A significant number of employees including seniors in corporate India are willing to act unethically for personal financial gain in these times and the global pandemic is only exacerbating this by increasing the incentives and opening new avenues for them to do so, a new report said on Thursday.
Senior employees are more likely to justify unethical behaviour such as ignoring misconduct in their team, misleading external parties or offering/accepting a bribe to boost their own career progression or remuneration.
“Covid-19 and the ensuing economic crisis will uncover their unethical behaviour and actions, leaving organisations exposed to the threat of reputational damage and financial losses,” said EY’s ‘Global Integrity Survey 2020′.
Over one third of the respondents believe that unethical behaviour will increase further. The survey said that 64 per cent believe that unethical behaviour is often tolerated when involving seniors or high performers.
“As tough decisions are being taken amid the crisis, the risk of unethical behaviour and compliance infractions has increased and can weigh heavily on organisations,” said Arpinder Singh, Partner and Head – India and Emerging Markets, Forensic & Integrity Services, EY.
“Turbulent times like these can have corporate integrity becoming a true differentiator as organisations concentrate on encouraging ethical conduct, building trust in third party partnerships, protecting data and circumnavigating the risks present now, next and beyond,” he added.
Declining financial performance (37 per cent), disruption to traditional working patterns (36 per cent), reduced focus on ethical behaviour from senior management (34 per cent) and weakening compliance processes and controls (20 per cent) are some of the greatest risks to ethical business conduct because of the pandemic.
Nearly 69 per cent in India believe that there are managers in the organisation who would sacrifice integrity for short-term financial gain.
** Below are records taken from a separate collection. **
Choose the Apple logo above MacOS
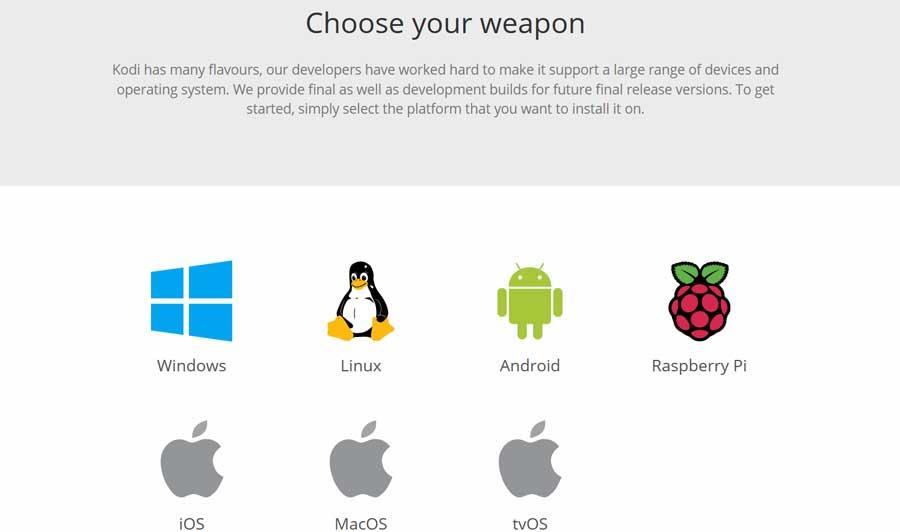 click(x=360, y=459)
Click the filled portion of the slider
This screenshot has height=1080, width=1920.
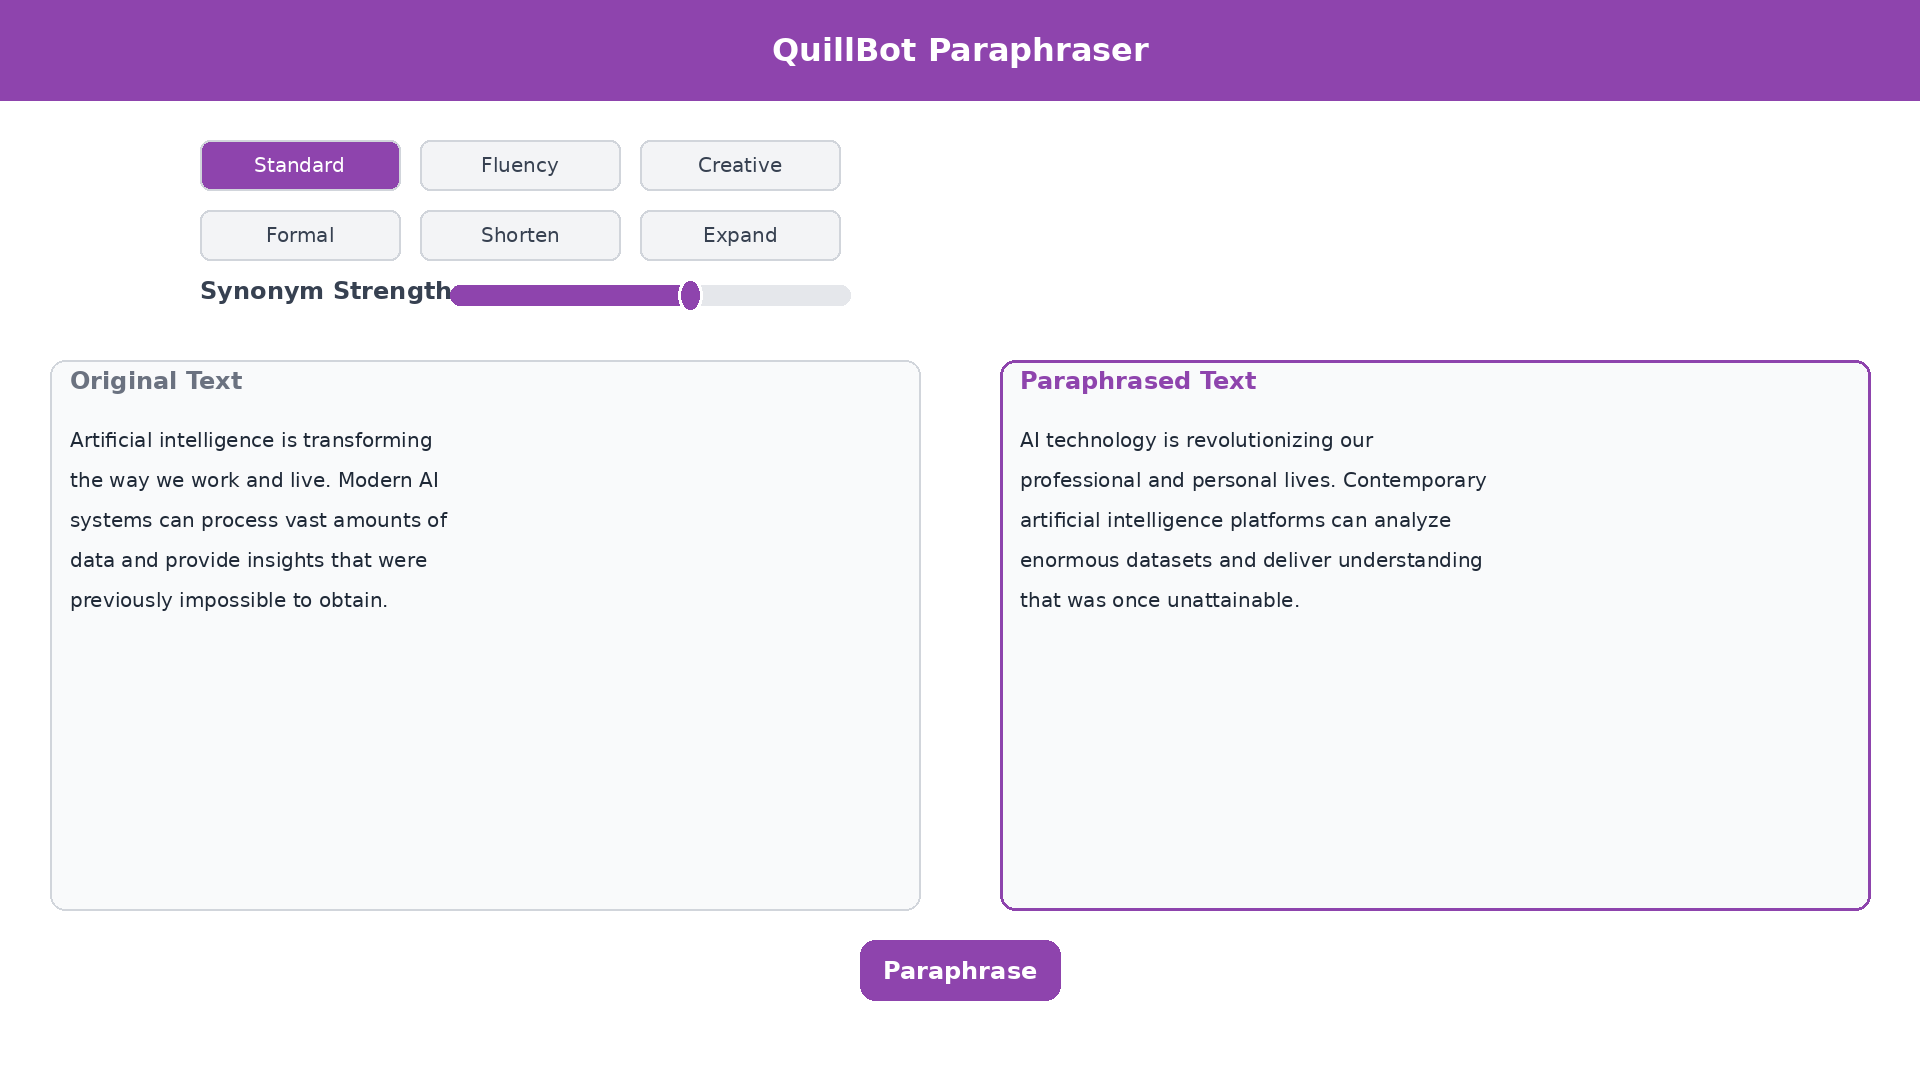pos(560,295)
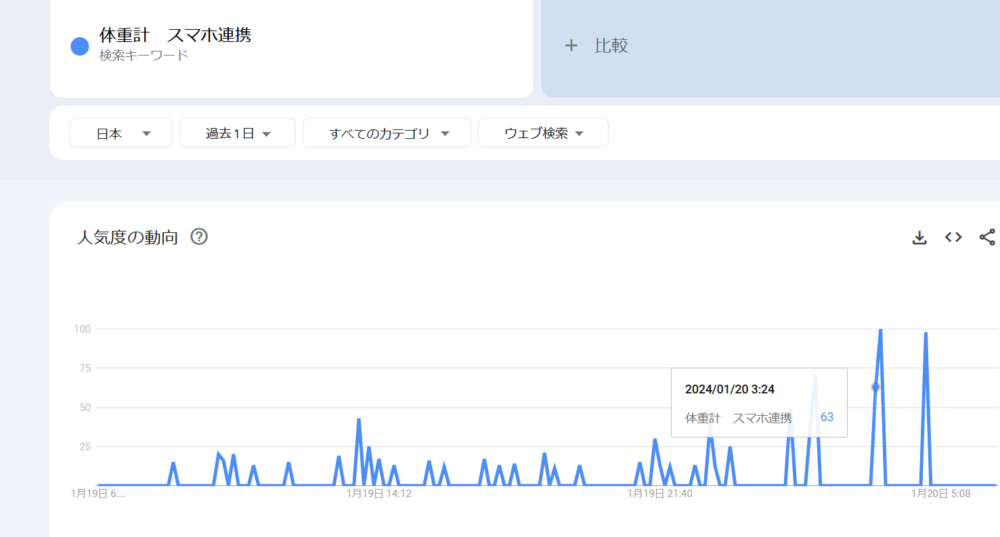This screenshot has height=537, width=1000.
Task: Click the blue color dot of the search term
Action: (80, 46)
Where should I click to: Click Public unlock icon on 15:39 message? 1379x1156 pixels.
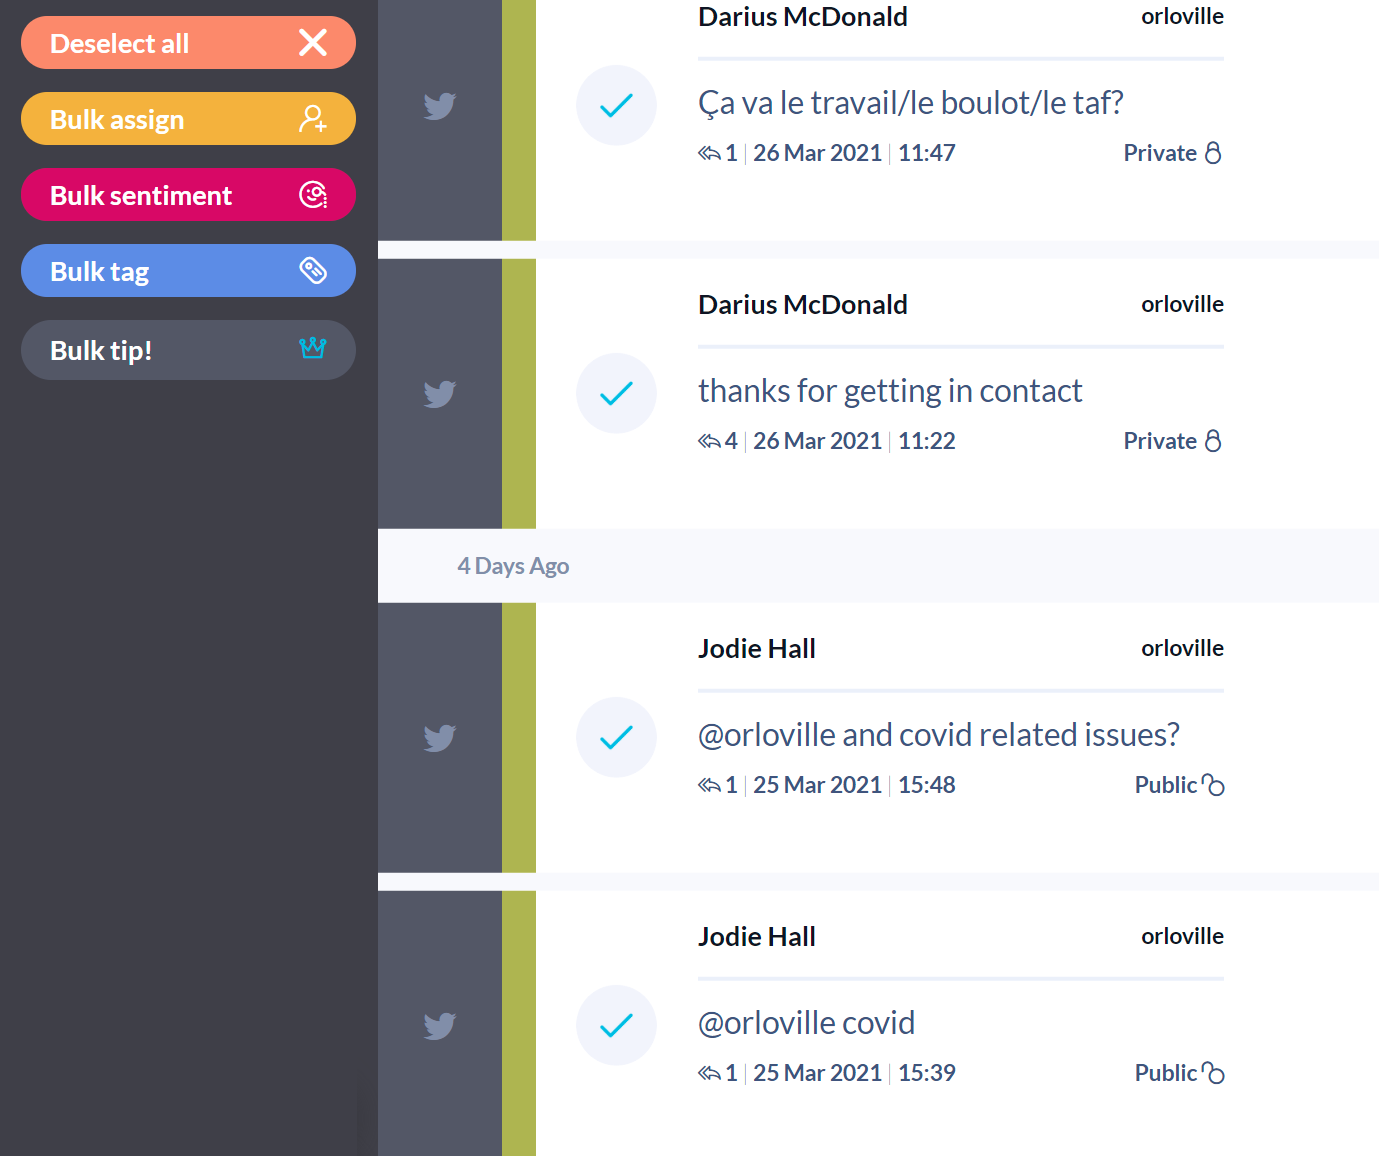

The figure is higher than the global figure which stood at 43 per cent.
While 57 per cent would be prepared to act unethically to improve their career progression or remuneration package, 32 per cent would be willing to falsify customer records, 31 per cent would ignore unethical conduct by third parties and 29 per cent would provide false information to management, the findings showed.
However, 77 per cent stated that integrity standards have improved in their organization in the last two years and 90 per cent said it is important to be able to demonstrate that their organization operates with integrity.
“However, 92 per cent say they would be concerned if information about decisions taken by management were subject to public scrutiny, much higher that global (54 per cent),” said the EY survey.
Organizations can face significant risk during mergers and acquisitions (M&A), joint ventures, when partnering with or investing in other businesses.
As investors start to look again to the emerging markets for greater returns, it is important to remember that integrity plays a significant role in M&A due diligence.
Globally, 95 per cent of respondents said integrity-related risks are among the most significant when undergoing a transaction.
According to respondents from India, future commercial viability (27 per cent), management’s integrity at the acquired organization (24 per cent) and fraudulent business activities (21 per cent) are some of the key risks in M&A.